KEY POINTS:
Dramatic changes could be on the way for NCEA - on Tuesday, Steve Maharey, the Minister of Education, will reveal plans to overhaul the way the qualification is designed.
Experts who have been flown to Wellington over the last few months to talk through the changes have been sworn to secrecy.
But the Herald on Sunday understands Cabinet will announce a number of immediate changes this week, as well as a list of long-term issues to work on.
All of the points below were "on the agenda" in the long term, some of those consulted have confirmed.
Recommendations put forward in a report by NZQA and the Ministry of Education, published late last year, included:
* Scrapping the first two levels of NCEA, turning the three years into a "grab-bag" of standards that students could take three years to collect;
* Updating unit standards, which students currently either passed or failed, so students could pass with achieved, merit, or excellence grades;
* Letting schools test students themselves, rather than putting them through national exams.

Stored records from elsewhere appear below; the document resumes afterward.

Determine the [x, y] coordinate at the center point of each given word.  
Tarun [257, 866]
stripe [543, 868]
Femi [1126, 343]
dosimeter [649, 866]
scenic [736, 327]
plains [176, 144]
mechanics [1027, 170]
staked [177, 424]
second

Other hints came during parliamentary question time in March, when Maharey highlighted a number of problem areas that were under review:
* The rise in internal assessment (although parliament wanted only 50 per cent of credits to be handed out by schools, this figure had soared to 69.4 per cent last year). Maharey said this "slight increase" was "being looked at" by NZQA;
* Clarity of results; Maharey said a proposal to change certificates to give "a clearer idea of what the student has gained relative to other students" was part of the review;
* Recording of failure; two years ago, the Government agreed that grades of 'not achieved' should appear on student records. Prime Minister Helen Clark said last September that she was "somewhat at a loss" as to why this hadn't already happened - Maharey said it was "under consideration as part of the design changes".
One turnaround is already public.
The Herald on Sunday revealed two weeks ago that NZQA planned to make random sampling of teachers' marking a permanent feature of NCEA.
This was a complete departure from the current system, where teachers chose which marking they wanted to hand in for checking.
On Friday, a spokeswoman for Maharey said the announcement about "refining" the NCEA system would be made on Tuesday.